─── Input material
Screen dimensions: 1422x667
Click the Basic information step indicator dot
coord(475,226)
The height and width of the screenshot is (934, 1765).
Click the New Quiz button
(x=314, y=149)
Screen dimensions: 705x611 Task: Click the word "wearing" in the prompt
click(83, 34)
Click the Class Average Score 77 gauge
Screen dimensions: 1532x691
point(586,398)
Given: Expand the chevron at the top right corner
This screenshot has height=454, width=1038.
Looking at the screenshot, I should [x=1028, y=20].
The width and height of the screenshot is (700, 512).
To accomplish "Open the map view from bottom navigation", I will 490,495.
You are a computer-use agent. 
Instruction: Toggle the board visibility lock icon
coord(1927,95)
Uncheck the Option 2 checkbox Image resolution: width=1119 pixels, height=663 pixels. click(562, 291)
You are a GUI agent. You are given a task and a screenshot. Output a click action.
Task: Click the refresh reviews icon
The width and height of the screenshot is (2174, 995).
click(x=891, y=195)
──────
With the line containing "You are a computer-use agent." as the first and the last line above as the final one, copy those lines exactly and no others.

- _Task result_:
You are a computer-use agent. 
Instruction: Toggle the board visibility lock icon
coord(1927,95)
Uncheck the Option 2 checkbox Image resolution: width=1119 pixels, height=663 pixels. click(562, 291)
You are a GUI agent. You are given a task and a screenshot. Output a click action.
Task: Click the refresh reviews icon
The width and height of the screenshot is (2174, 995).
click(x=891, y=195)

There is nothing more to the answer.